Villiers de l'isla adam
Contes cruels
L'affichage céleste
À Monsieur Henry Ghys.
Eritis sicut dii.
(Ancien Testament.)
Chose étrange et capable d'éveiller le sourire chez un financier: il s'agit du Ciel! Mais entendons-nous: du ciel considéré au point de vue industriel et sérieux.
Certains événements historiques, aujourd'hui scientifiquement avérés et expliqués, (ou tout comme), par exemple le Labarum de Constantin, les croix répercutées sur les nuages par des plaines de neige, les phénomènes de réfraction du mont Brocken et certains effets de mirage dans les contrées boréales, ayant singulièrement intrigué et, pour ainsi dire, piqué au jeu un savant ingénieur méridional, M. Grave, celui-ci conçut, il y a quelques années, le projet lumineux d'utiliser les vastes étendues de la nuit, et d'élever, en un mot, le ciel à la hauteur de l'époque.
À quoi bon, en effet, ces voûtes azurées qui ne servent à rien, qu'à défrayer les imaginations maladives des derniers songe-creux?

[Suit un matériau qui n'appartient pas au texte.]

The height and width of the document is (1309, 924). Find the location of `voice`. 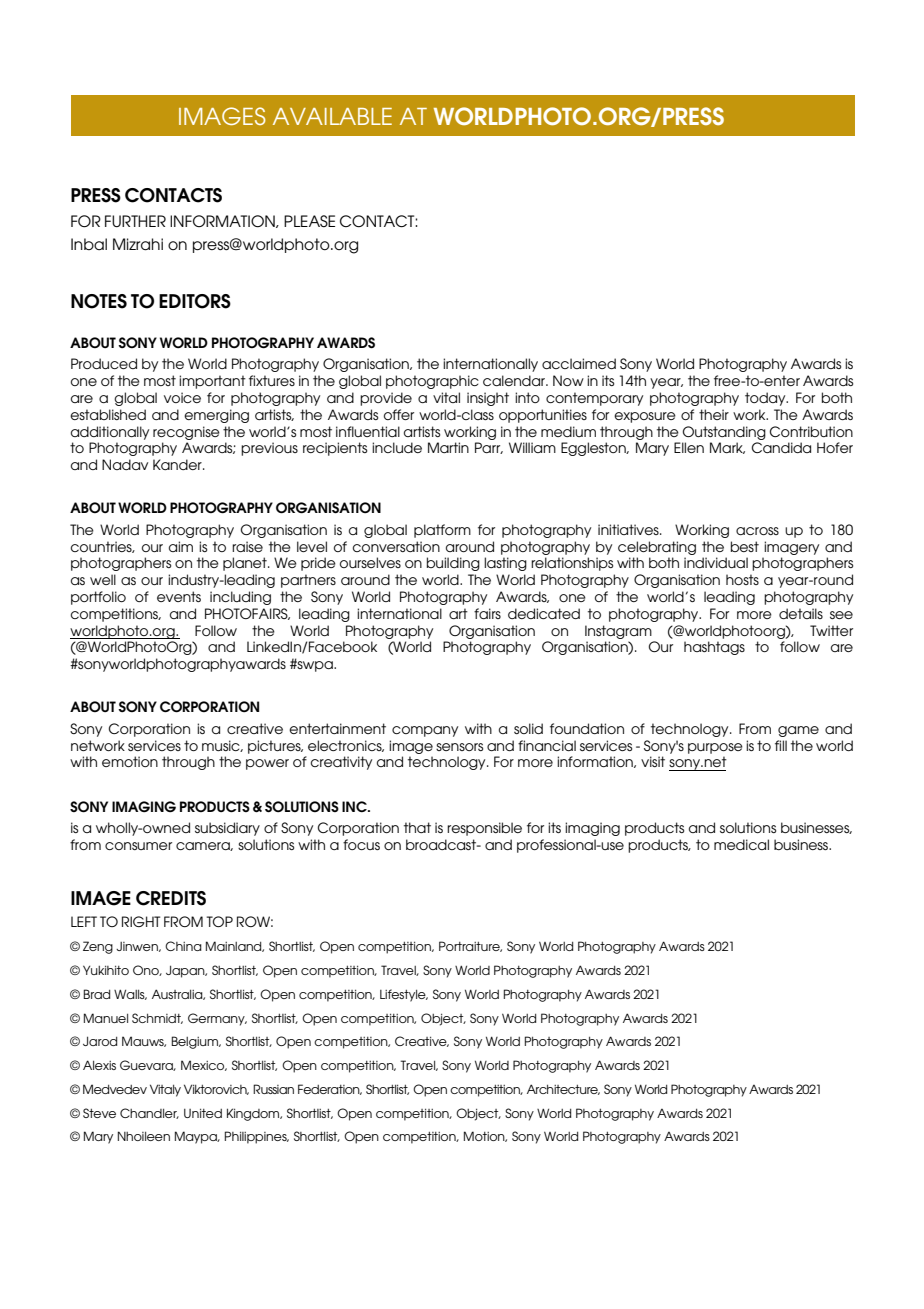

voice is located at coordinates (182, 397).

Ne serait-ce pas acquérir de légitimes droits à la reconnaissance publique, et, disons-le (pourquoi pas?), à l'admiration de la Postérité, que de convertir ces espaces stériles en spectacles réellement et fructueusement instructifs, que de faire valoir ces landes immenses et de rendre, finalement, d'un bon rapport, ces Solognes indéfinies et transparentes?
Il ne s'agit pas ici de faire du sentiment. Les affaires sont les affaires. Il est à propos d'appeler le concours, et, au besoin, l'énergie des gens sérieux sur la valeur et les résultats pécuniaires de la découverte inespérée dont nous parlons.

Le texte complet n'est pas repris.